Pillar
Privacy prompts
Privacy prompts make data flows visible at the moment of use. In GenAI products, that means showing what is sent to providers, what remains local, which optional features exist, and how the user can stay in control.
Why in-product transparency matters
A long privacy policy is necessary, but it is not enough when users are about to send sensitive content into an AI system. They need a just-in-time explanation that matches the actual product state.
Privacy prompts help bridge that gap by turning abstract policy statements into operational product signals: provider, purpose, scope, and control path.
What a privacy prompt should reveal
At minimum, the product should make it easy to understand which provider receives the request, what category of content is being sent, and whether any optional storage or measurement is active.
The point is not to overload the user with legal language, but to surface the exact facts needed to make an informed choice at the moment of action.

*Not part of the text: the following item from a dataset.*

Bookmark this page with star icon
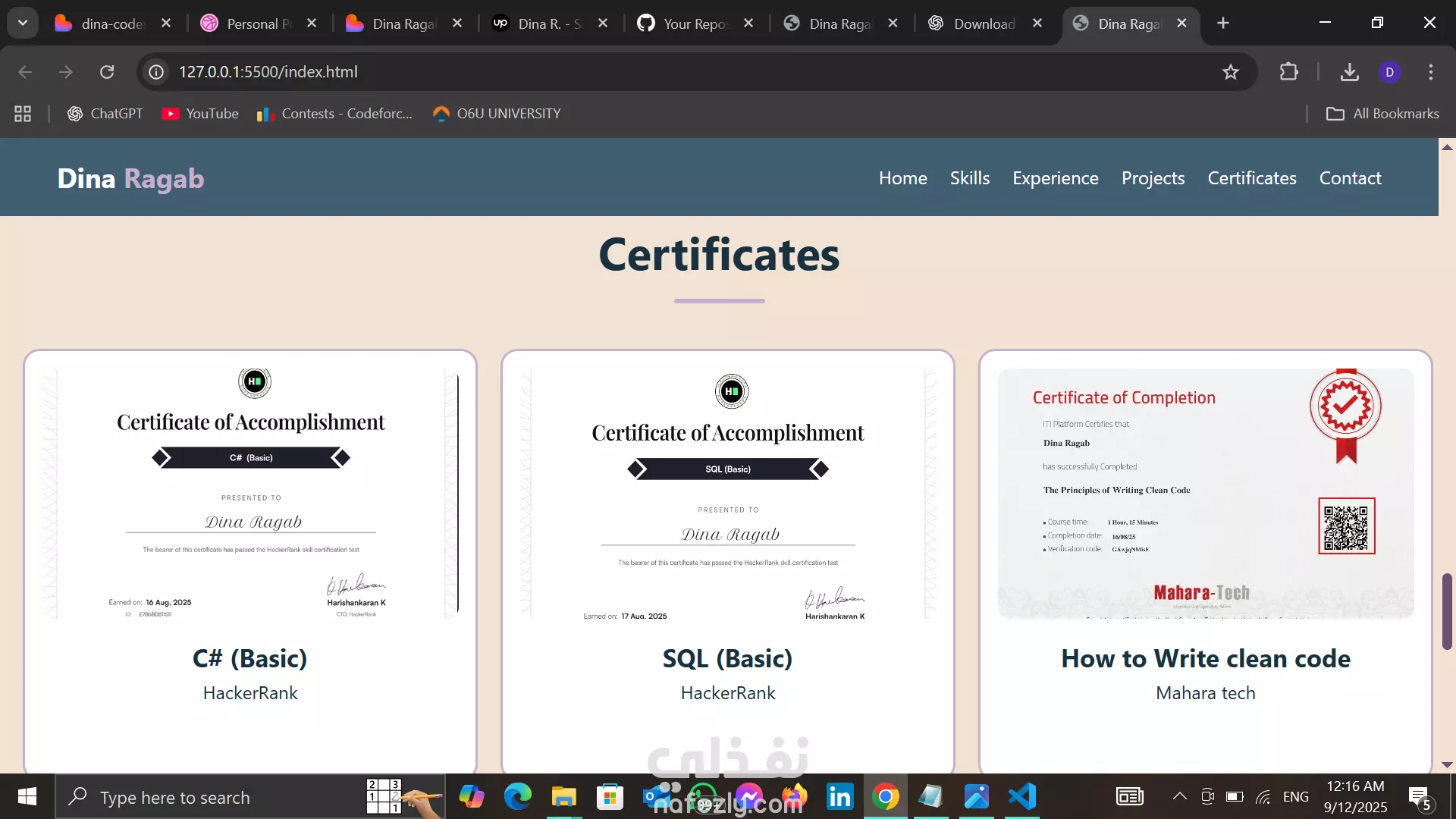1456x819 pixels. tap(1230, 72)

- • Provider and purpose of processing
- • Prompt and context scope
- • Local storage and optional telemetry footprint
How this connects to consent
Privacy prompts do not replace consent collection for non-essential tracking. They complement it by making provider sharing and local-state behavior legible where it matters most.
That is especially important in GenAI, where a user may accept necessary service processing while still rejecting optional analytics, experiments, or persistence.
Why this is also a product discipline
A strong privacy prompt requires the product team to know its own data flows precisely. If UI text, provider behavior, and policy documents disagree, users notice — and so do regulators or partners.
In practice, privacy prompts work best when they are backed by inspectable settings, accurate privacy disclosures, and architecture boundaries that are already explicit in the product design.
FAQ
Is this a replacement for the privacy policy?
No. The privacy policy remains the formal disclosure document. Privacy prompts are the in-product layer that explains concrete data flows and controls at the time of use.
Does this replace consent banners?
No. Consent is still needed for non-essential tracking or experiments where required. Privacy prompts complement that by explaining provider sharing, storage behavior, and control paths more directly.
Can I opt out of optional features?
Yes. Optional categories should be toggleable and revocable through settings. A good implementation also explains what changes when those categories are off.
What about model providers?
Providers receive the content needed to generate answers. Privacy prompts should state who the provider is, what is sent, and why that transfer is necessary for the requested feature.
Where can I verify storage and settings?
Use the available settings and data inspection views to see local storage, optional telemetry states, and other user-facing controls. The privacy policy should then back that up formally.